Gallagher also says the European tech industry, often overshadowed by giants like Alphabet and Amazon in the United States, should not be underestimated. He thinks Europe produces great technology companies.
THE FUND CAN HELP YOU CHOOSE WINNING COMPANIES
It is not easy to pick individual European investment winners, so investors may find it better to choose a European fund that houses a range of companies.
A good option is to choose a fund that simply invests in Europe’s largest listed companies. Vanguard FTSE Developed Europe ex-UK Equity Index is one such fund. It tracks an index of major European companies and has turned £1,000 into £1,303 in three years. The annual charges amount to 0.12 percent.
Ben Yearsley, director of Plymouth-based Shore Financial Planning, says there are a number of good European fund managers around, looking for future corporate success stories.
He mentions investment fund Fidelity European, which has turned an investment of £1,000 into £1,271 over the past three years.
He also likes trusts European Opportunities Trust, run by highly regarded investment manager Alexander Darwell of Devon Equity Management, and Montanaro European Smaller Companies. They have converted £1,000 into £1,012 and £2,051 respectively in three years.
It is a view shared by Guinness’s Edwards. He says: ‘The European technology sector is much smaller than its US counterpart, but in some areas it is world-class.’
He gives the example of the Dutch company ASML, which produces equipment on which the production of semiconductors depends. Semiconductors will be the key for the next decade, needed in everything from electric vehicles to smart devices and the latest electrical appliances.

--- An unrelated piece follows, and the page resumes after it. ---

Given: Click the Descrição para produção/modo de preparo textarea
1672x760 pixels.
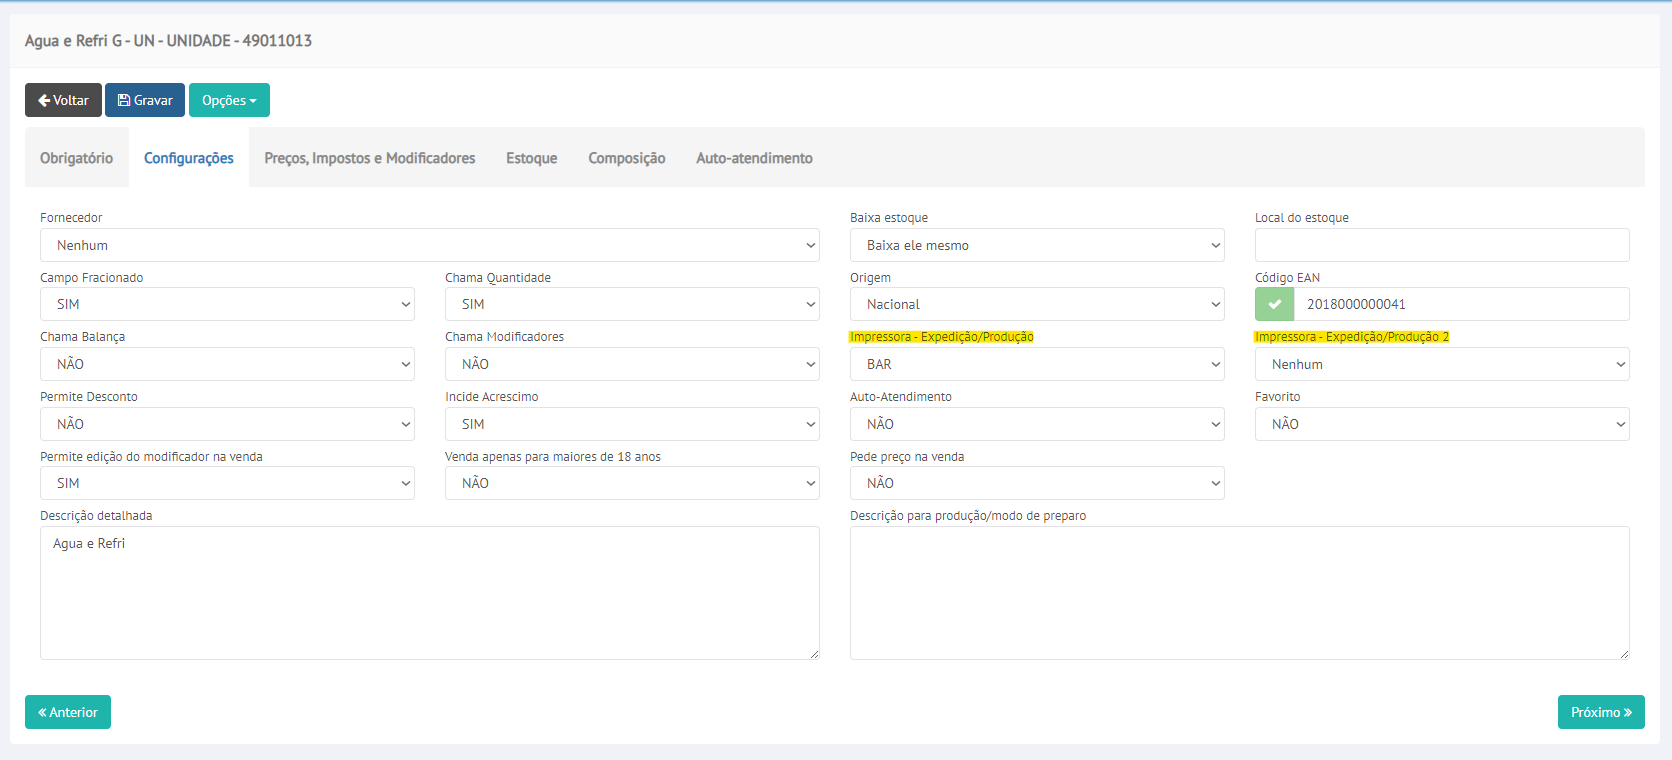Looking at the screenshot, I should click(x=1239, y=592).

Tom O’Hara, portfolio manager at asset manager Janus Henderson, highlights Acast, a Swedish podcast hosting platform, as a promising European technology company. “If you listen to podcasts regularly, it’s probably piped to your device from Acast’s servers,” he says. “They have a 70 percent market share in the UK and are gaining ground in the US and other markets.”
He adds, “The podcast market’s global revenues are expected to grow at 30 percent per year, while Acast expects annual revenues to grow at twice that rate.”

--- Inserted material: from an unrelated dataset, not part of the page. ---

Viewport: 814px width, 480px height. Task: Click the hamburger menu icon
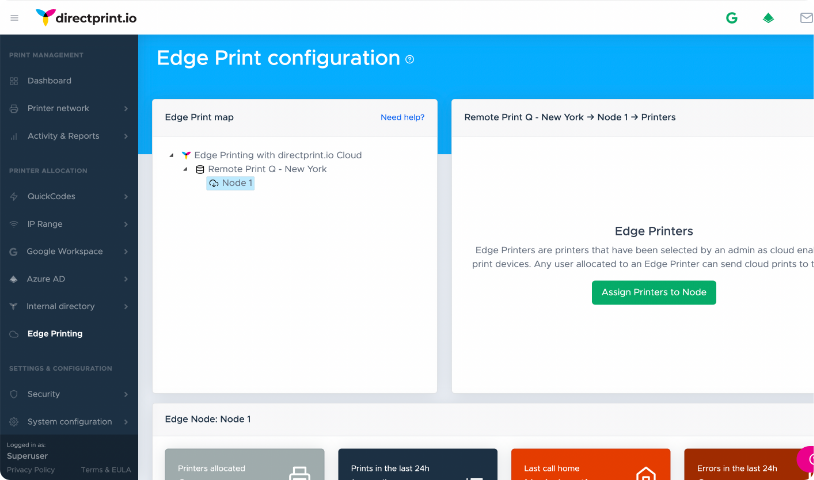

Europe is also showing its prowess in financial technology, Gallagher added. He points to Fineco Bank, which he likens to an ‘Italian Hargreaves Lansdown’ – and to the Swedish payment company Klarna, which is currently Europe’s largest fintech company.
AGING POPULATIONS ARE A BOOST FOR BIOTECHS
Europe’s strong biotech companies are the clear winners as the populations of many developed countries age.
But for a left-wing investment, Gallagher turns to Finnish elevator and moving walk maker Kone. “As the population ages, we want extra help getting up and down stairs with ease, so Kone will likely benefit from this demographic shift,” he says.
Investors looking for income from their portfolio may find investing in Europe worthwhile. That’s because European companies tend to pay higher dividends than their US counterparts.
‘Leading European companies often pay an annual income of about three percent, while American companies pay more one or two percent,’ says Edwards.